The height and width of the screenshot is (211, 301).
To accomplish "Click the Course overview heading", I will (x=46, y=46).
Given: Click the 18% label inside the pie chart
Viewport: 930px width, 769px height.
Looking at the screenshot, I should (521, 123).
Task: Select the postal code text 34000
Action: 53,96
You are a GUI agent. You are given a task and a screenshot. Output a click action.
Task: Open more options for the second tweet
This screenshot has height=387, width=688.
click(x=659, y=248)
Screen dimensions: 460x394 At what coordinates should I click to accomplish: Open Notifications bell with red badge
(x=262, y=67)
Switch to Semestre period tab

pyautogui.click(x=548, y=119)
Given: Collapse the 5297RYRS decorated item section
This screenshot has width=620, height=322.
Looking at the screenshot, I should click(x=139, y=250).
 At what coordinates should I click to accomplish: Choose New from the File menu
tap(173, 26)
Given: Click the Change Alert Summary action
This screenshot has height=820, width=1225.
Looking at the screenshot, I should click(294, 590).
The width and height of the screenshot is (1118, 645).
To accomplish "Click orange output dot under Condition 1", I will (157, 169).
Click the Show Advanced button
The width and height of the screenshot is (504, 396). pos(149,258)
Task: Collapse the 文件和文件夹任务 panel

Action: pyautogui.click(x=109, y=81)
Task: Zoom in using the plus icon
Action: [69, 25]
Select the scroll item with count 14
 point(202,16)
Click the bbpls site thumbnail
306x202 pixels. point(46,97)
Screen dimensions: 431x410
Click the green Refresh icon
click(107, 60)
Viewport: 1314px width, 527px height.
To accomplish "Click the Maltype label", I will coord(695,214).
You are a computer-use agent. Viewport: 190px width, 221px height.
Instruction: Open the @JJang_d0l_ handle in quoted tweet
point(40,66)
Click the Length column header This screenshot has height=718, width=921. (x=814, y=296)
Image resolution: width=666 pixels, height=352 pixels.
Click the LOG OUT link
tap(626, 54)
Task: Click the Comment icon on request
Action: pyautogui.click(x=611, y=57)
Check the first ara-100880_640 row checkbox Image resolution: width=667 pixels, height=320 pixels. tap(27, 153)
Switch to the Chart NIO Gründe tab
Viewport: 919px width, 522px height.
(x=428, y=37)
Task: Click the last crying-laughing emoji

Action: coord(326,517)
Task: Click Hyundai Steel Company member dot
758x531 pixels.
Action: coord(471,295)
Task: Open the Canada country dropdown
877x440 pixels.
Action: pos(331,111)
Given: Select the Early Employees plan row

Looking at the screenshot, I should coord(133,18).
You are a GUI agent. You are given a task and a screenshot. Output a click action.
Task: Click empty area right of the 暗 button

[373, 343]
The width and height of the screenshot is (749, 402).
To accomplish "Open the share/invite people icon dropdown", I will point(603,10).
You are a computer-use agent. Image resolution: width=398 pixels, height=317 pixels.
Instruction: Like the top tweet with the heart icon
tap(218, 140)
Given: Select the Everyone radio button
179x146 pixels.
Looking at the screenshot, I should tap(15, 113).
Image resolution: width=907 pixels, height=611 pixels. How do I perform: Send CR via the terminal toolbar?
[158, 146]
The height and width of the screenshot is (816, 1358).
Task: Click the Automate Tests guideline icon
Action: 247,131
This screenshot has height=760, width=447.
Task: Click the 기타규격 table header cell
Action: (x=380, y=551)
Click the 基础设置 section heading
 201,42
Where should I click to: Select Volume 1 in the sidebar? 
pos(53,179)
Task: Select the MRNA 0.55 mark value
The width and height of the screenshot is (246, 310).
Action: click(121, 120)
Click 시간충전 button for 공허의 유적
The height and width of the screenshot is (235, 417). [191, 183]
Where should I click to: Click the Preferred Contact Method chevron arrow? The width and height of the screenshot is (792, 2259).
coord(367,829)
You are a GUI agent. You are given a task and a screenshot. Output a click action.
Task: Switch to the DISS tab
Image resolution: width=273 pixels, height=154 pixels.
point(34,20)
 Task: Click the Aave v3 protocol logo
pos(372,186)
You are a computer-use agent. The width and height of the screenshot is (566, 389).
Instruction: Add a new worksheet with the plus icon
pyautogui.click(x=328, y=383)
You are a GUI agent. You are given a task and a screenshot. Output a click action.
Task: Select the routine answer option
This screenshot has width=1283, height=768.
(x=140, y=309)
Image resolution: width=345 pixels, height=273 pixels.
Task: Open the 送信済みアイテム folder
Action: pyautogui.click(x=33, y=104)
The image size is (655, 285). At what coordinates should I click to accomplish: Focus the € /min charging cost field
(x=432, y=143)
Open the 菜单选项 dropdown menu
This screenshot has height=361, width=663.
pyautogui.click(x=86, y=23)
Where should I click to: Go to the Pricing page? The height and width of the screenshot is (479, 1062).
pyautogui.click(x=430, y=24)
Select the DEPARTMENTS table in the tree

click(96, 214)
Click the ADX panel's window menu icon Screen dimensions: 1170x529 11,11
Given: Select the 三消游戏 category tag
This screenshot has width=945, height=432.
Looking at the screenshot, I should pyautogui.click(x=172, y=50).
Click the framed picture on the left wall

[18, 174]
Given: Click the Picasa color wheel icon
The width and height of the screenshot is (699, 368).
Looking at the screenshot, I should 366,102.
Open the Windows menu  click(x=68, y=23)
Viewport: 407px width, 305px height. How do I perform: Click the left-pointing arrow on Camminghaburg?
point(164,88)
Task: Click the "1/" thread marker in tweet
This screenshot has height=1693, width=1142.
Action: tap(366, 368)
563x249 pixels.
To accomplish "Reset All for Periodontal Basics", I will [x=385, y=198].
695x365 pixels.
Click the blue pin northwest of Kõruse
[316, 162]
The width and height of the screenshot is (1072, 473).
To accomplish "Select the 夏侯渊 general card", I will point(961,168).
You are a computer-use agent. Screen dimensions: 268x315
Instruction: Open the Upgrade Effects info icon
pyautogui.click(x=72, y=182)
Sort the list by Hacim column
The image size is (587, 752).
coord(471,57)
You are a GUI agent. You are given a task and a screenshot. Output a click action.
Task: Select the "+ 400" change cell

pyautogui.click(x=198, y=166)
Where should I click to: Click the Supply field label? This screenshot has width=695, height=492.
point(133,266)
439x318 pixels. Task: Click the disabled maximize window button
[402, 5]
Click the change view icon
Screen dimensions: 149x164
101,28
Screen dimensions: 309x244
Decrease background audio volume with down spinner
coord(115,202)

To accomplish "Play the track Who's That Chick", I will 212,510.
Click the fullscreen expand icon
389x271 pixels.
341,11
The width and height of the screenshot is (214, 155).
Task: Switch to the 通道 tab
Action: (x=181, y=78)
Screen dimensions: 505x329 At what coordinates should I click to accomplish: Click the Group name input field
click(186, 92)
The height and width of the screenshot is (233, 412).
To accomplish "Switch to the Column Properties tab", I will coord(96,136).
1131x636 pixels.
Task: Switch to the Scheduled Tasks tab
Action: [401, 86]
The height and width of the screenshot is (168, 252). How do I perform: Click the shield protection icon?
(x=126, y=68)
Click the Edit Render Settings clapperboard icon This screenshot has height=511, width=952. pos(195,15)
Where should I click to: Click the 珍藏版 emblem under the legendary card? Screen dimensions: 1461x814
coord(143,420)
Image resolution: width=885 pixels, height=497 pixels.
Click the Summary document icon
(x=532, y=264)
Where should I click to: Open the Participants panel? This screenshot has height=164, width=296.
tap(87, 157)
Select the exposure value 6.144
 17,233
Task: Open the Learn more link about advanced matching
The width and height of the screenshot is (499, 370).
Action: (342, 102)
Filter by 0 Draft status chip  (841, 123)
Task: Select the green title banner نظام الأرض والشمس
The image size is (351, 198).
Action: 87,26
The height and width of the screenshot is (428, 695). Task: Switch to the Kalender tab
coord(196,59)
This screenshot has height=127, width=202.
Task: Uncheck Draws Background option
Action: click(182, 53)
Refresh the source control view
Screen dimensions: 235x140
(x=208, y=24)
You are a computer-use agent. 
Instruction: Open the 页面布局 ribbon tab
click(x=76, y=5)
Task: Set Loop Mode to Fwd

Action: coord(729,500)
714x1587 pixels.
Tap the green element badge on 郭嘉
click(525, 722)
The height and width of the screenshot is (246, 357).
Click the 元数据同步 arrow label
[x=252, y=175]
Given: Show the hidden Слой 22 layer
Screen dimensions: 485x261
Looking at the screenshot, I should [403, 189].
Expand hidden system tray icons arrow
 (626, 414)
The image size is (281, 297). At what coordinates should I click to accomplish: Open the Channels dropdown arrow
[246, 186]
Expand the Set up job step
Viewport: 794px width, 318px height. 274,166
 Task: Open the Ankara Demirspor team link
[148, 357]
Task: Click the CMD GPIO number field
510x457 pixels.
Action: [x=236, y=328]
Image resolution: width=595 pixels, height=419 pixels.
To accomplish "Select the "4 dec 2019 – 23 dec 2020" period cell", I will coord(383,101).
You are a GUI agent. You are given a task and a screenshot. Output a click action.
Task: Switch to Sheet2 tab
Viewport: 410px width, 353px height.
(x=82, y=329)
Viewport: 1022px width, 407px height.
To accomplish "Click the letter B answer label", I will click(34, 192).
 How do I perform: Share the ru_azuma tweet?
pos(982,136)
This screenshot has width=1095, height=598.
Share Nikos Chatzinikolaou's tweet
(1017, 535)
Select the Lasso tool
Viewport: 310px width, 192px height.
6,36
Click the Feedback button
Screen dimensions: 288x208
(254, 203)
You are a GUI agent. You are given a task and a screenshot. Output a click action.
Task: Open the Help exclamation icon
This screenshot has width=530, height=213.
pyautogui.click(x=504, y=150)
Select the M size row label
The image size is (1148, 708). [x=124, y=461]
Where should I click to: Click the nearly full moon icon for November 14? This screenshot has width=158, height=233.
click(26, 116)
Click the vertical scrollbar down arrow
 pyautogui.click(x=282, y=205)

* * *

### Exercise description
Working from the data above, extract solely the lines from the one containing "Where should I click to: Click the 珍藏版" through the one containing "Task: Open the Learn", exactly as they appear, both included.

### Result
Where should I click to: Click the 珍藏版 emblem under the legendary card? Screen dimensions: 1461x814
coord(143,420)
Image resolution: width=885 pixels, height=497 pixels.
Click the Summary document icon
(x=532, y=264)
Where should I click to: Open the Participants panel? This screenshot has height=164, width=296.
tap(87, 157)
Select the exposure value 6.144
 17,233
Task: Open the Learn more link about advanced matching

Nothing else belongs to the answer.